### Instruksi Tugas a
Masukkan baris data di bawah ke dalam daftar JSON berisi string, satu string per baris tanpa baris kosong. Ambil semuanya, mulai dari baris data pertama sampai dengan baris yang memuat "I will pos(435,247).".

━━ Artikel ━━

MARI BERSASTRA DAN BERKARYA

Di sini bukan arena pertarungan ala rimba, tapi coba setitik tinggal dilembah nurani sekedar menghisap tirta murni, sari pati puting ibu pertiwi dan cumbu illahi. Buat yang pernah berhenti dan mengajak menari, lalu dengan senyumnya yang tertinggal kembali melanjutkan perjalanannya tuk meraih sesuatu yang lebih berarti. Buat mereka semua yang mencoba jejakkan kakinya di tanah hati.

DEBU


debu-debu selalu ada. Dimanapun, kapanpun. Ia datang kirimkan wajah, keraguan, kekuatan dan cinta. Wajah itu…Serpih Jiwa. Terus menghujam dada. Membayang dalam imaji. Merasuk, menyelinapi darahku. Wajahmu serpih jiwa, tak mampu aku menepisnya.

━━━

### Instruksi Tugas b
Tulis ulang bagian artikel di atas, semuanya dari "Di sini bukan" sampai dengan "di tanah hati.". Ganti "nurani" dengan "sanubari".

━━ Baris yang Disediakan ━━

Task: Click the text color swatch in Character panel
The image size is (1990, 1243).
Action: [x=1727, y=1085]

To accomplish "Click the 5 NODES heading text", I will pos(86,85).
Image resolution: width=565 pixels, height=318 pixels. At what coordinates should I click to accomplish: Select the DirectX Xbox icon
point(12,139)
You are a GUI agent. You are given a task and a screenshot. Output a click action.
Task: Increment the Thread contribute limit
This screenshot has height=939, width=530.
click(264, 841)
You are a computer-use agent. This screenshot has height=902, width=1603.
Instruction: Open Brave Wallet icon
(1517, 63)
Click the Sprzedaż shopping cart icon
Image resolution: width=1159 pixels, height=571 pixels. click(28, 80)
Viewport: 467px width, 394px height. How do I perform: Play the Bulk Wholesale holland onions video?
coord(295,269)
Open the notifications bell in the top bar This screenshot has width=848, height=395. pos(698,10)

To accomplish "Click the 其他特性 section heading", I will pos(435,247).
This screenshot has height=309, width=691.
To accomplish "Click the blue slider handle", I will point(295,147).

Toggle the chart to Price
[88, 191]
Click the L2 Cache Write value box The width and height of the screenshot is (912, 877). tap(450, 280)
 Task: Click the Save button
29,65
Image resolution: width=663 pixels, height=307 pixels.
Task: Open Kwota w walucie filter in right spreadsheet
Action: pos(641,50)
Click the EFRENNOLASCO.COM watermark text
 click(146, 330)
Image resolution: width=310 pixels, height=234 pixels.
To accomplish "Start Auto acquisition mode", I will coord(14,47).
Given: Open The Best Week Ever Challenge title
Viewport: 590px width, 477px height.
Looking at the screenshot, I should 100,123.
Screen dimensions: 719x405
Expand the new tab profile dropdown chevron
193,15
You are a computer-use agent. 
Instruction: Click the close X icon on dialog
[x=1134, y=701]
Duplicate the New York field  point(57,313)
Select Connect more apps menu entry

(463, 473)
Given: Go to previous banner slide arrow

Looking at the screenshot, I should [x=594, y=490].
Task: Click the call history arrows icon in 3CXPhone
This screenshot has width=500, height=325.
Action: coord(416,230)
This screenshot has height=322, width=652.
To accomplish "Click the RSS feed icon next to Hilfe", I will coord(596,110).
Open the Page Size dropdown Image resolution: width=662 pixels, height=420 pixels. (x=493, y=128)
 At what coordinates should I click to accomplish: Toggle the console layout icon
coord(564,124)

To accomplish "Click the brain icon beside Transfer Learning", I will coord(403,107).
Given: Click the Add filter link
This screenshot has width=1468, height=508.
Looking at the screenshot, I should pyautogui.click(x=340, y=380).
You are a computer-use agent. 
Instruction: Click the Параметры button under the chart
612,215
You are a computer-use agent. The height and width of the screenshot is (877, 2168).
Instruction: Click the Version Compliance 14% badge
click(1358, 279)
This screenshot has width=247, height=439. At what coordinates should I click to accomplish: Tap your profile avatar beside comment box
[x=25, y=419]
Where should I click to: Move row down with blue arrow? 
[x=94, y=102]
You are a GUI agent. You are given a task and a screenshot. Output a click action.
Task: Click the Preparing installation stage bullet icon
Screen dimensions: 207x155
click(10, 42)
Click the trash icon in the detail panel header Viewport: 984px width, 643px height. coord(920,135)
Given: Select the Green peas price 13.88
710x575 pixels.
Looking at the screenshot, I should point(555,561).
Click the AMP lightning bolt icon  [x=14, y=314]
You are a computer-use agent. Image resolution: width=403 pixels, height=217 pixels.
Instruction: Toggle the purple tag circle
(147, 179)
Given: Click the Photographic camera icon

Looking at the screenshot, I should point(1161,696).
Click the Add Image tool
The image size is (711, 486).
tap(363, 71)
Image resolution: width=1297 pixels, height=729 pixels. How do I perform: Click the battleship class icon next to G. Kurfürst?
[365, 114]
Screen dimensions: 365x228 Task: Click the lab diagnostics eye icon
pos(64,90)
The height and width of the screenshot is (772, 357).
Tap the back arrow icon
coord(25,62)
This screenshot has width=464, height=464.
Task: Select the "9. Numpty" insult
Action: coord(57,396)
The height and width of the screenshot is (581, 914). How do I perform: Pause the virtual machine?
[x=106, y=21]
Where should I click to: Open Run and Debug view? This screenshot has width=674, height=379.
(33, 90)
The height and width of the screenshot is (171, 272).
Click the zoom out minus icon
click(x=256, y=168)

━━━

### Keluaran Latihan a
[
  "Task: Click the text color swatch in Character panel",
  "The image size is (1990, 1243).",
  "Action: [x=1727, y=1085]",
  "To accomplish \"Click the 5 NODES heading text\", I will pos(86,85).",
  "Image resolution: width=565 pixels, height=318 pixels. At what coordinates should I click to accomplish: Select the DirectX Xbox icon",
  "point(12,139)",
  "You are a GUI agent. You are given a task and a screenshot. Output a click action.",
  "Task: Increment the Thread contribute limit",
  "This screenshot has height=939, width=530.",
  "click(264, 841)",
  "You are a computer-use agent. This screenshot has height=902, width=1603.",
  "Instruction: Open Brave Wallet icon",
  "(1517, 63)",
  "Click the Sprzedaż shopping cart icon",
  "Image resolution: width=1159 pixels, height=571 pixels. click(28, 80)",
  "Viewport: 467px width, 394px height. How do I perform: Play the Bulk Wholesale holland onions video?",
  "coord(295,269)",
  "Open the notifications bell in the top bar This screenshot has width=848, height=395. pos(698,10)",
  "To accomplish \"Click the 其他特性 section heading\", I will pos(435,247)."
]

### Keluaran Latihan b
Di sini bukan arena pertarungan ala rimba, tapi coba setitik tinggal dilembah sanubari sekedar menghisap tirta murni, sari pati puting ibu pertiwi dan cumbu illahi. Buat yang pernah berhenti dan mengajak menari, lalu dengan senyumnya yang tertinggal kembali melanjutkan perjalanannya tuk meraih sesuatu yang lebih berarti. Buat mereka semua yang mencoba jejakkan kakinya di tanah hati.